## What to do
Could you transcribe the entries below exactly, starting at the line that contains "Click the green plus to add logo" and stopping at the last line, without any pictures?

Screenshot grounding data
──────────────────────────────

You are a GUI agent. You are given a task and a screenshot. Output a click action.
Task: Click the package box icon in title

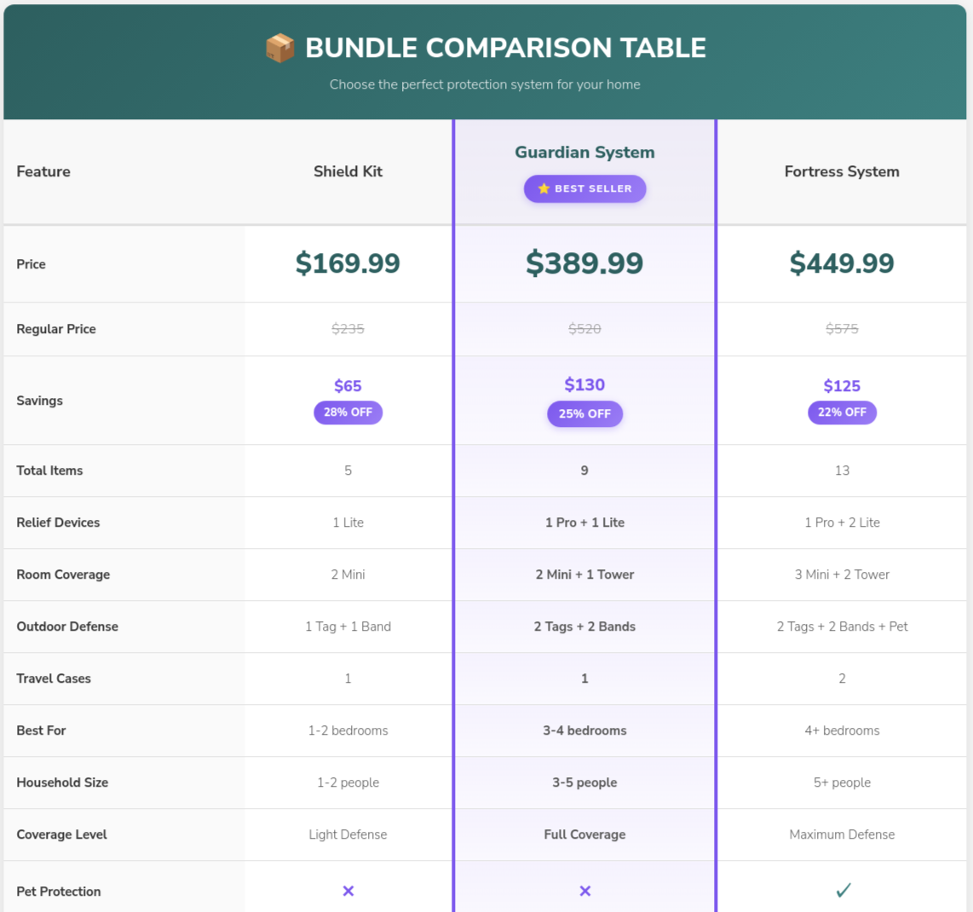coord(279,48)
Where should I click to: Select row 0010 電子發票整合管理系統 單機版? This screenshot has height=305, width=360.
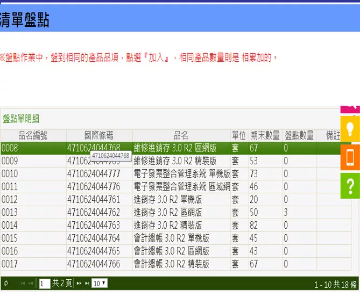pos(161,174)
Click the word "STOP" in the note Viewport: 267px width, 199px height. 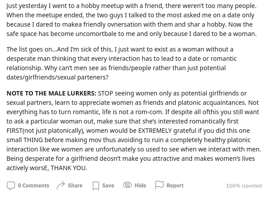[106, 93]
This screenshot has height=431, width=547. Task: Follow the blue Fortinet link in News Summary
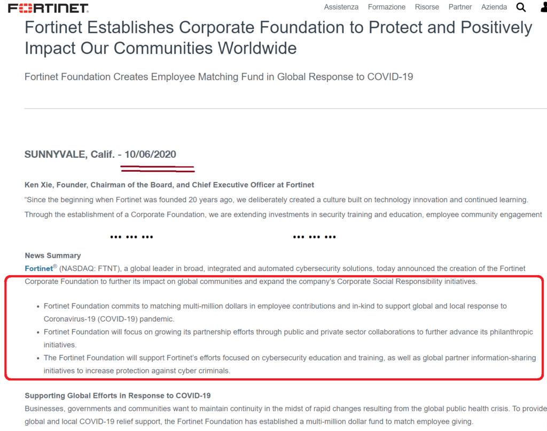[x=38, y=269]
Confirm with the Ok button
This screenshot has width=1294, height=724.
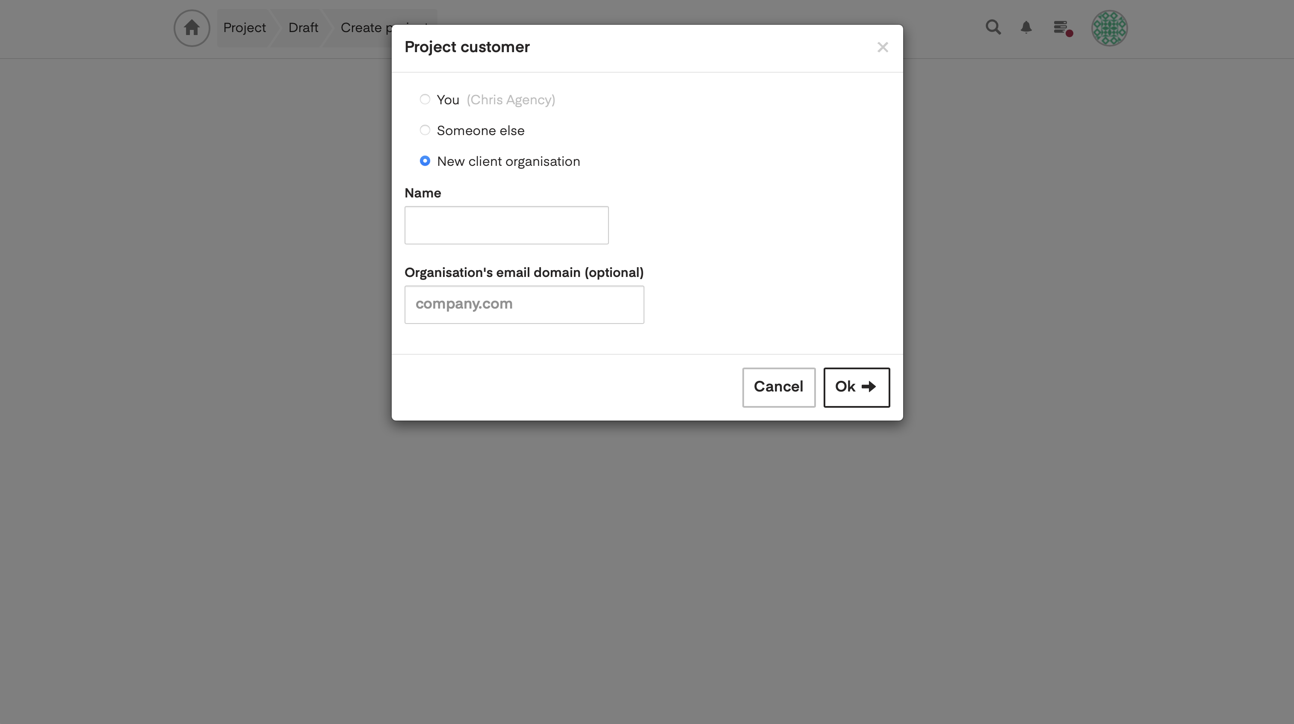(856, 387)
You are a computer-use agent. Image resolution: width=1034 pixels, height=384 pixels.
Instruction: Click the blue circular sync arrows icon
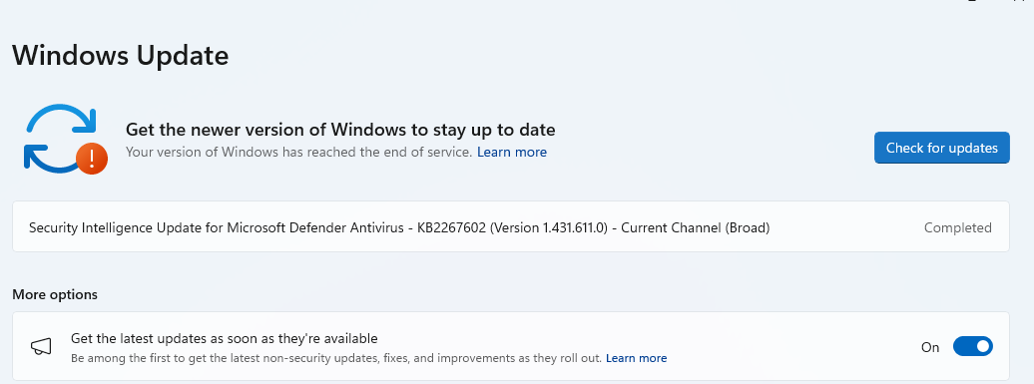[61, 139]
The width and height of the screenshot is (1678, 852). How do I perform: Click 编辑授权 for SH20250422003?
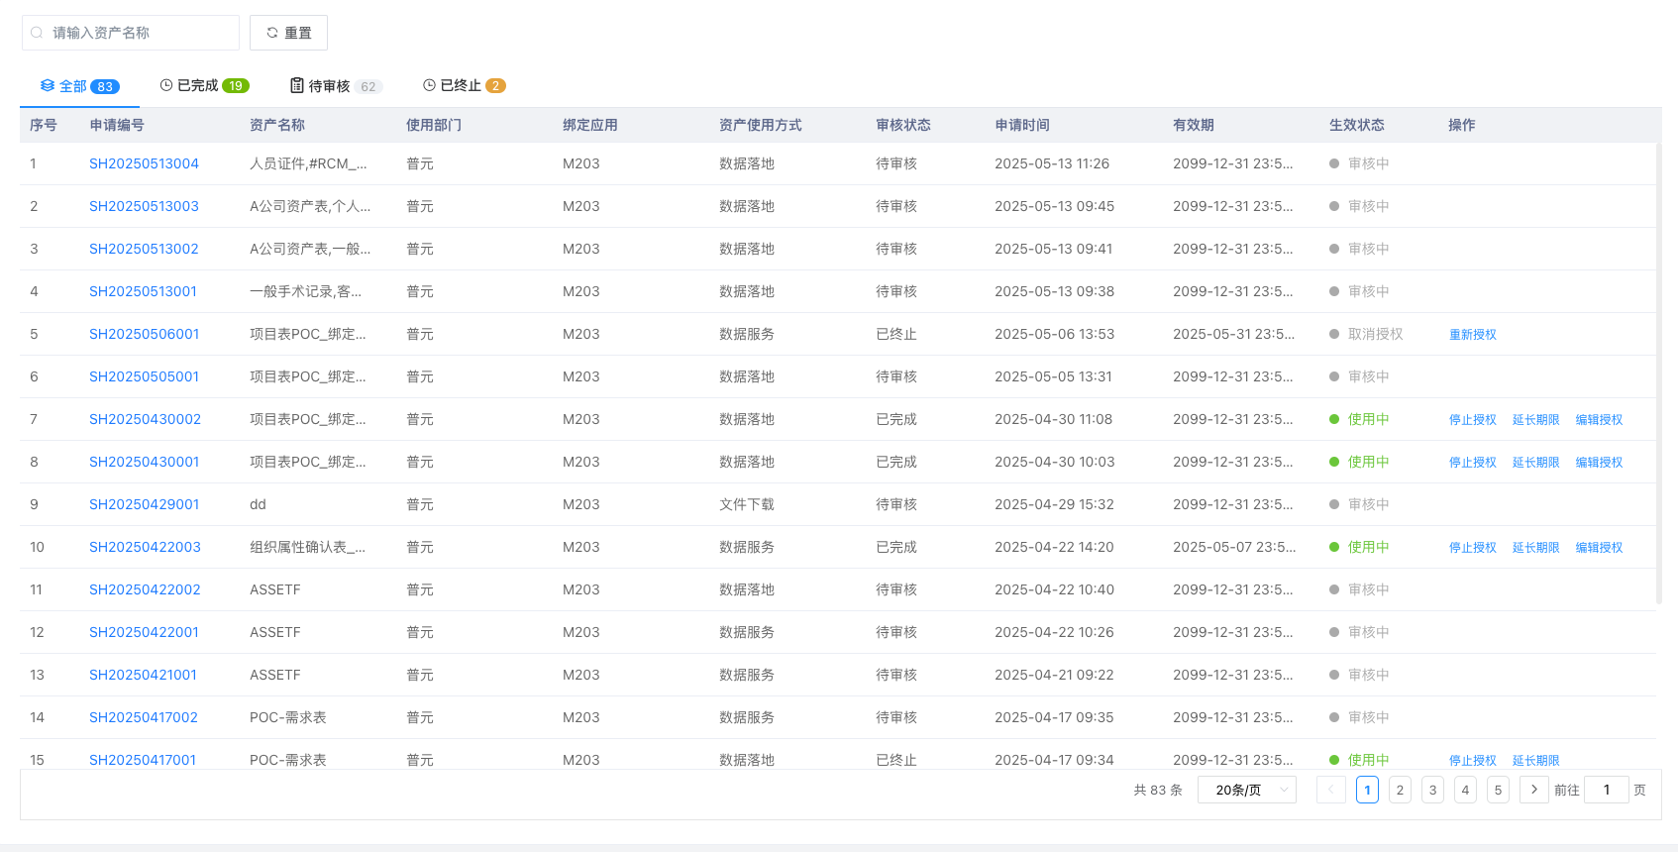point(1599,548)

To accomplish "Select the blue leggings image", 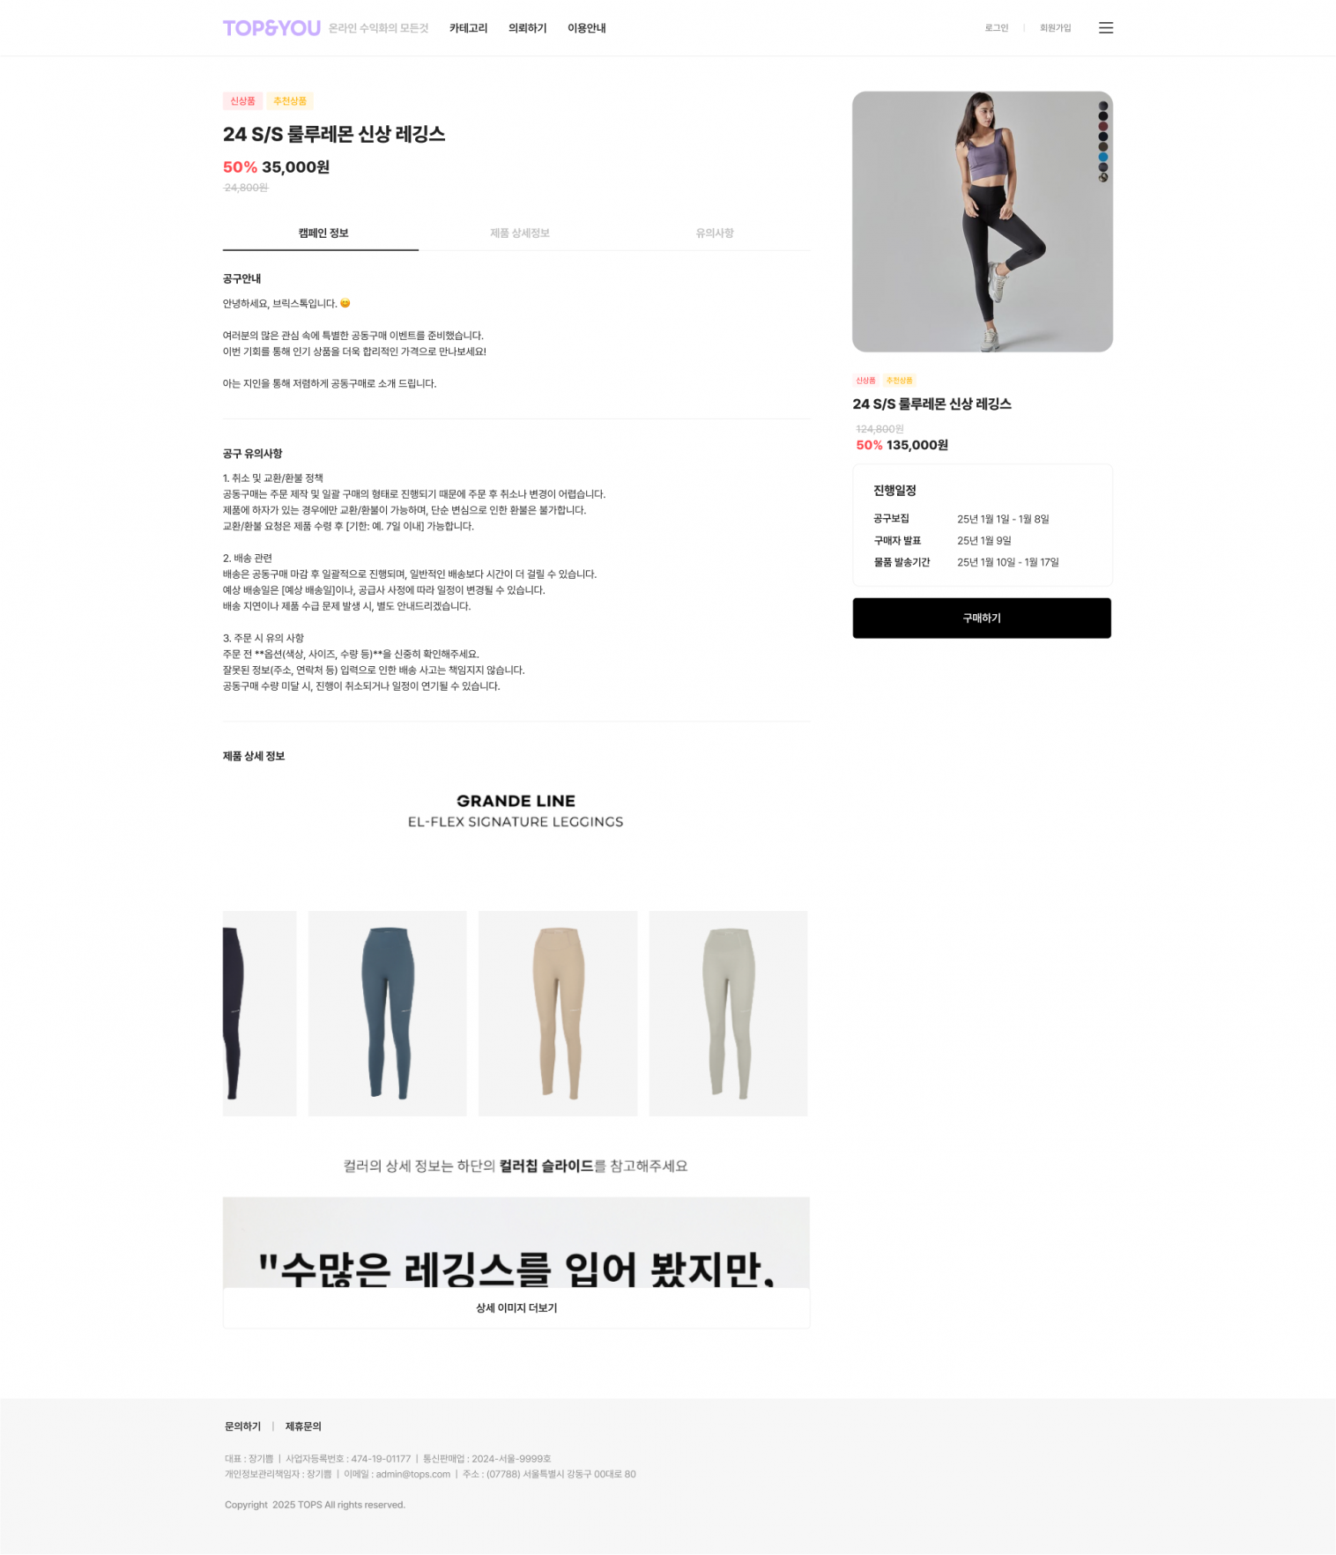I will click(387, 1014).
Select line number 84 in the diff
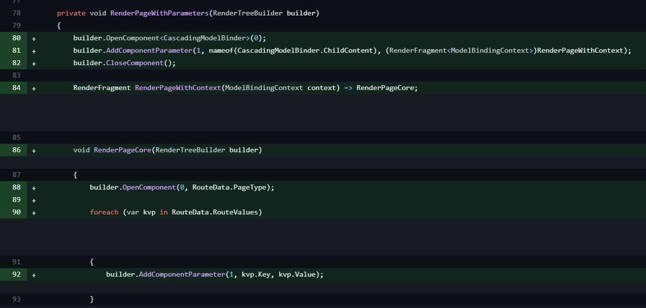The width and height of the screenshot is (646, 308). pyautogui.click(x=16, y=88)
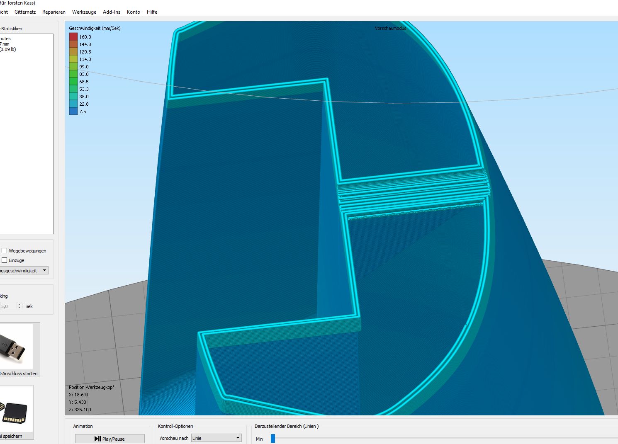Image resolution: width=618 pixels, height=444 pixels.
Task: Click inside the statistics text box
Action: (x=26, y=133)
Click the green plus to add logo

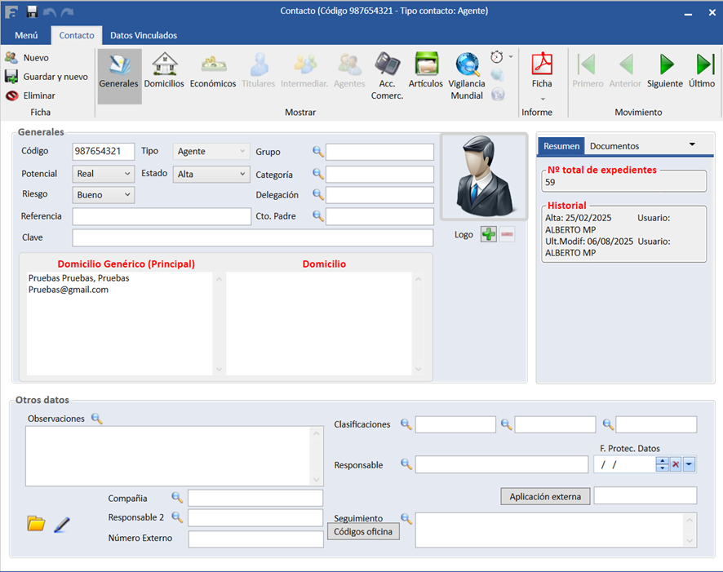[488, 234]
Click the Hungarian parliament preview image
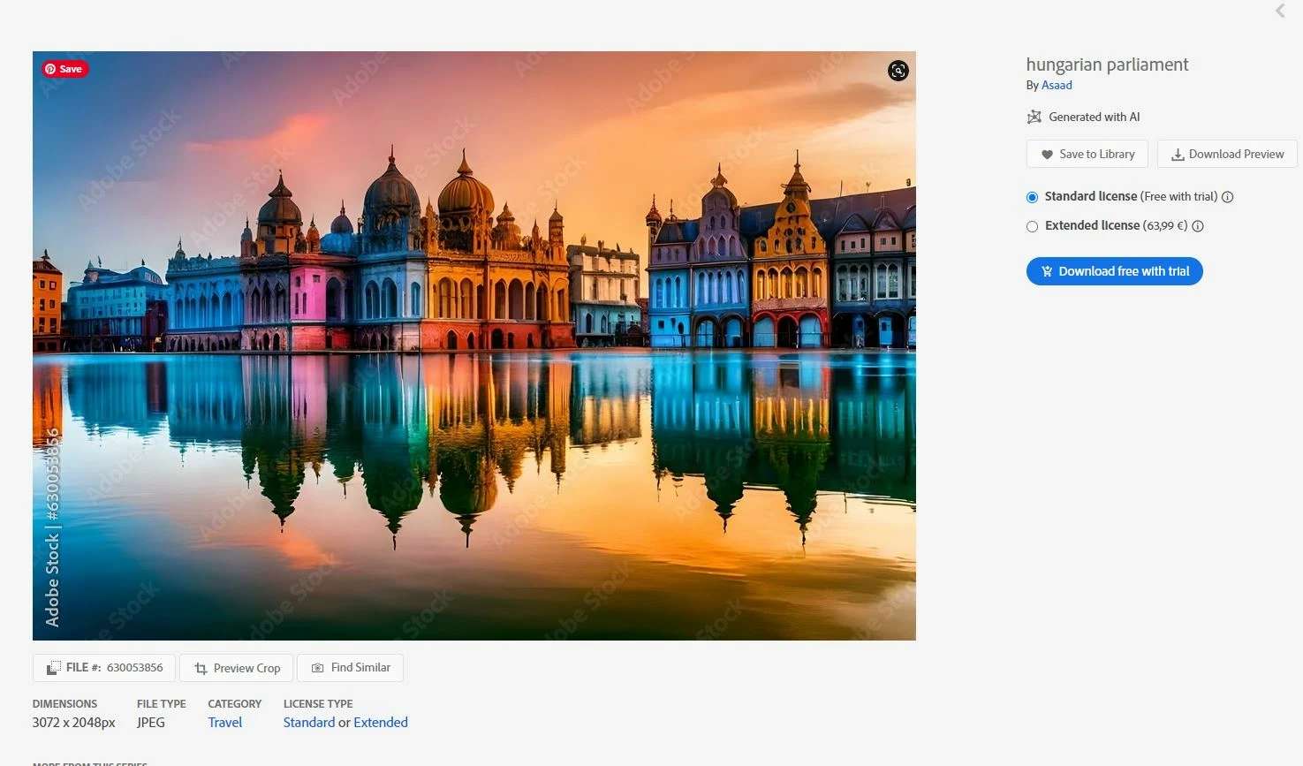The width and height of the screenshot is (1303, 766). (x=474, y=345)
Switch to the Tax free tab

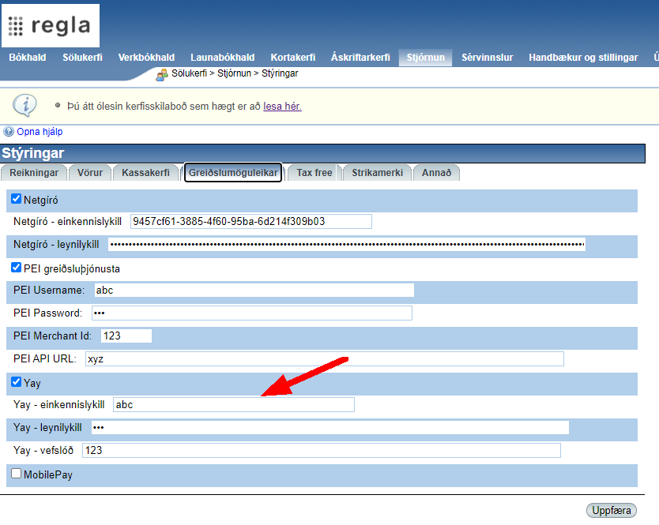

──────────────────────────────

## Output of the task
Click the green plus to add logo

[488, 234]
Click the Hungarian parliament preview image
The width and height of the screenshot is (1303, 766). (x=474, y=345)
Switch to the Tax free tab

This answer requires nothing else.